2.         L'existence d'un préjudice

[54]        À cet égard, la Cour suprême émet les commentaires suivants :

« Pour démontrer le premier élément de la responsabilité civile, soit l’existence d’un préjudice, le demandeur doit convaincre le juge que les propos litigieux sont diffamatoires.  Le concept de diffamation a fait l’objet de plusieurs définitions au fil des années. De façon générale, on reconnaît que la diffamation « consiste dans la communication de propos ou d’écrits qui font perdre l’estime ou la considération de quelqu’un ou qui, encore, suscitent à son égard des sentiments défavorables ou désagréables ». »

[55]       La Cour ajoute que la nature diffamatoire des propos s'analyse selon une norme objective.

[56]              Il faut se demander, nous rappelle la Cour suprême, si un citoyen ordinaire estimerait que les propos tenus, pris dans leur ensemble, ont déconsidéré la réputation du plaignant. Même si les propos sont jugés diffamatoires, ils n'engageront pas nécessairement la responsabilité civile de leur auteur, sauf si on démontre en plus la commission d'une faute.

[57]        L'étude du dommage ou du préjudice est généralement analysée suivant huit critères dégagés par la jurisprudence :

         «  1. La gravité intrinsèque de l'acte diffamatoire ;

 2. Sa portée particulière relativement à celui qui en a été la victime ;

3. L'importance de la diffusion publique dont le libelle a été l'objet ;

4. Le genre de personnes qui, présumément, en ont pris connaissance et les conséquences que la diffamation a pu avoir sur leur esprit et sur leur opinion à l'égard de la victime ;

5. Le degré de la déchéance plus ou moins considérable à laquelle cette diffamation a réduit la victime par comparaison avec son statut antérieur ;

6. La durée éventuelle et raisonnablement prévisible du dommage causé et de la déchéance subie ;

7. La contribution possible de la victime par sa propre attitude ou sa conduite particulière, à la survenance du préjudice dont elle se plaint ;

8. Les circonstances extérieures qui auraient, de toutes façons et indépendamment de l'acte fautif du présent défendeur, constitué des causes probables du préjudice allégué, ou, au moins, d'une partie de ce préjudice. » »
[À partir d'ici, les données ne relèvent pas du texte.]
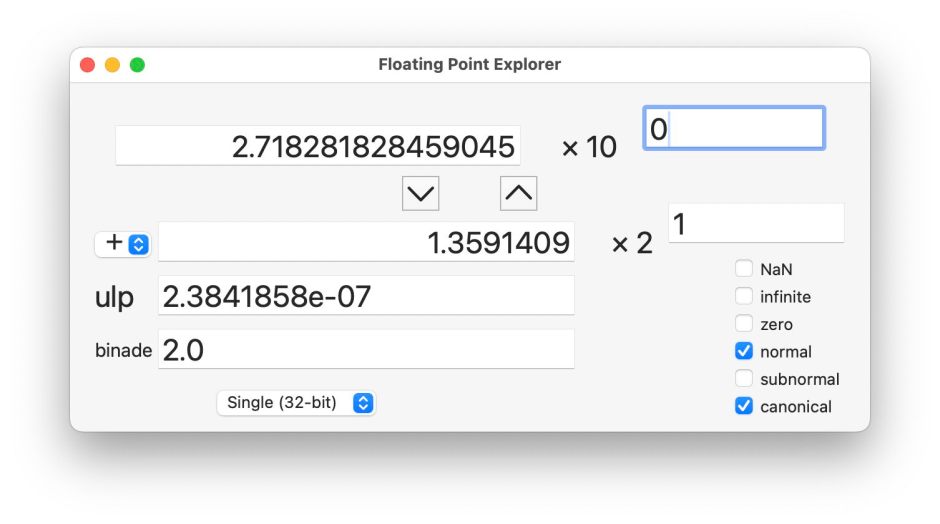Image resolution: width=940 pixels, height=524 pixels.
Task: Minimize the window with yellow button
Action: pyautogui.click(x=113, y=65)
[43]        L'analyse selon une norme objective consiste à se demander si un citoyen ordinaire estimerait que les propos tenus, pris dans leur ensemble et dans le contexte dans lequel ils ont été prononcés, ont déconsidéré la réputation d'une autre personne.
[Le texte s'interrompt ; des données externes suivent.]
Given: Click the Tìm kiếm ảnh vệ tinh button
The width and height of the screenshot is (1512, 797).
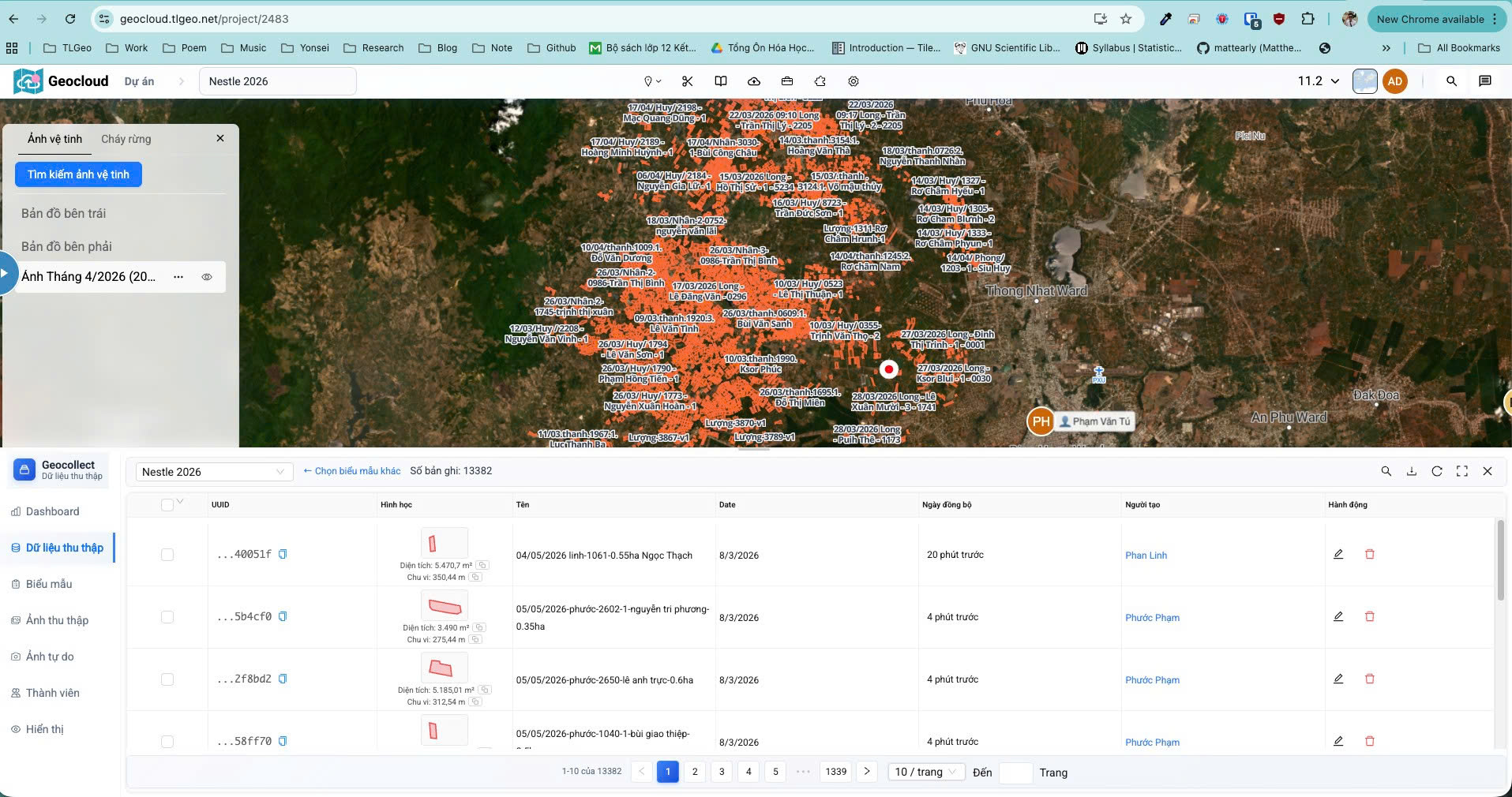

[44]        Le Tribunal le répète, les propos diffamatoires peuvent être conformes à la vérité tout comme ils peuvent être faux. S'ils sont vrais, ils peuvent entraîner la responsabilité de celui qui les a tenus si l'auteur n'avait pas un intérêt légitime à les rapporter. S'ils sont faux, leur publication ou télédiffusion constitue en soi une faute.
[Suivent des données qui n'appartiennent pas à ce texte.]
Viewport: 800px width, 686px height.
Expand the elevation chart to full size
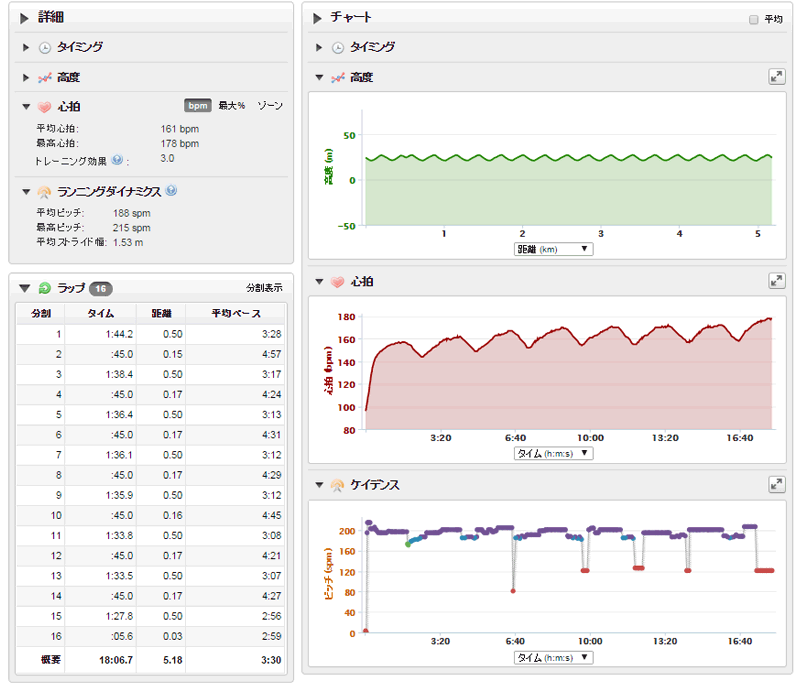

[45]        Un propos diffamatoire peut adopter un style direct, soit l'affirmation ou un style indirect : allusion, insinuation, ironie, doute, supposition, sous-entendu. Ces derniers peuvent avoir le même effet dévastateur.

[46]        Ces affirmations, insinuations, suppositions ou sous-entendus visent à faire perdre l'estime ou la considération de quelqu'un ou de susciter à son égard des sentiments défavorables ou désagréables.

[47]        Cette faute peut résulter de la mauvaise foi, de l'intention de nuire. Elle peut aussi résulter d'un comportement dont la volonté de nuire n'est pas apparente ou présente, mais où on porte malgré tout atteinte à la réputation de la victime par sa négligence, son impertinence, son incurie ou sa témérité[6].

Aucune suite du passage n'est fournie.